◆ **What this task involves**
Convert the records below into a two-column CSV with the header row text,answer. Give one row per record, with its text under text and its answer under answer. Put each field in double quotes, turn line breaks into spaces, and leave the pictures out.

◆ **Input material**

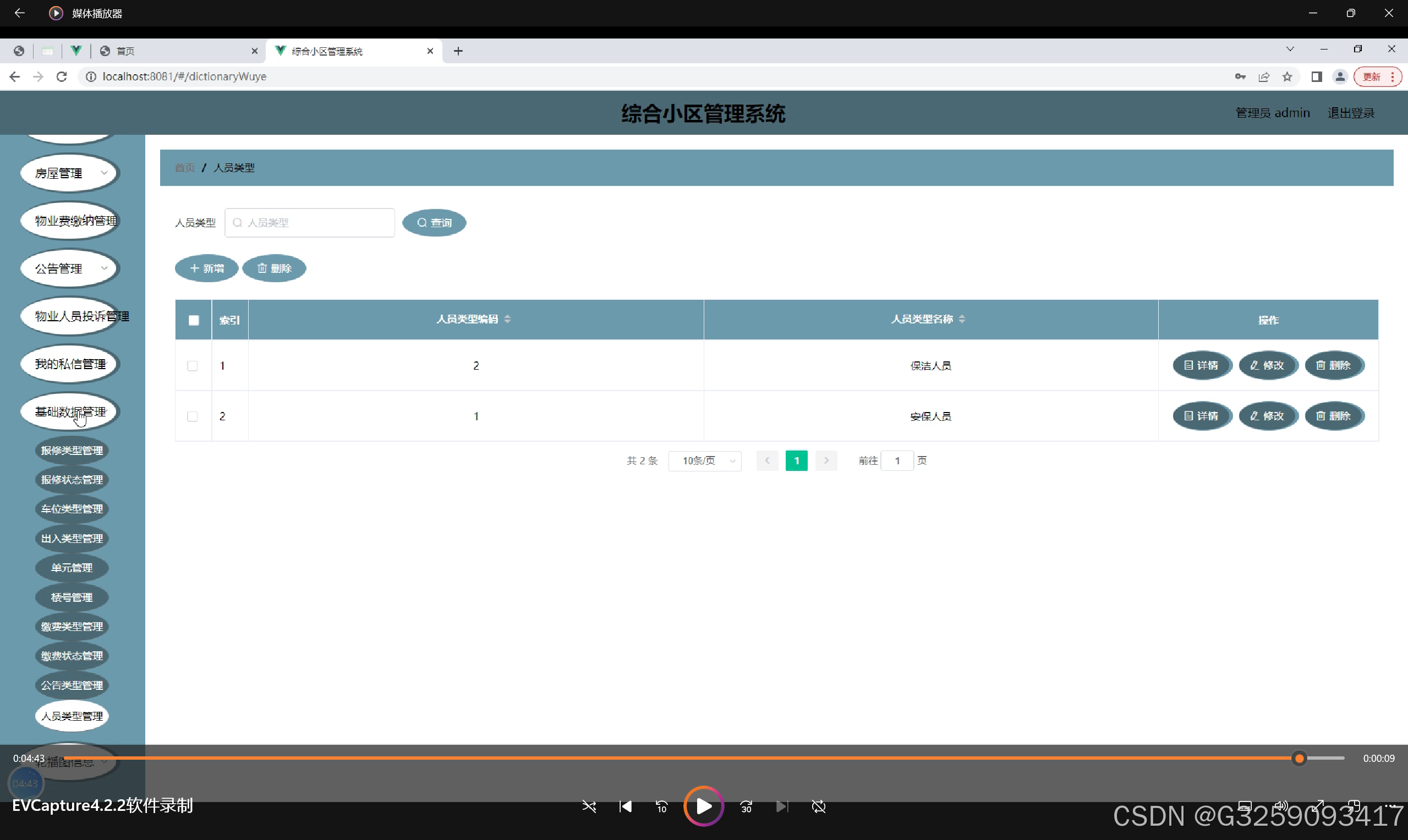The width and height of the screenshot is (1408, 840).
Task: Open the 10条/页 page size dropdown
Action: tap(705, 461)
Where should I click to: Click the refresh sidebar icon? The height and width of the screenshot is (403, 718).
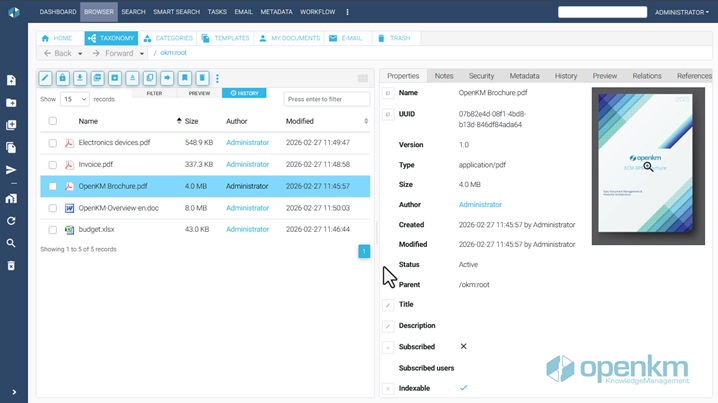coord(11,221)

◆ **Solution to the exercise**
text,answer
"","The width and height of the screenshot is (1408, 840). Task: Open the 10条/页 page size dropdown Action: tap(705, 461)"
"Where should I click to: Click the refresh sidebar icon? The height and width of the screenshot is (403, 718).","coord(11,221)"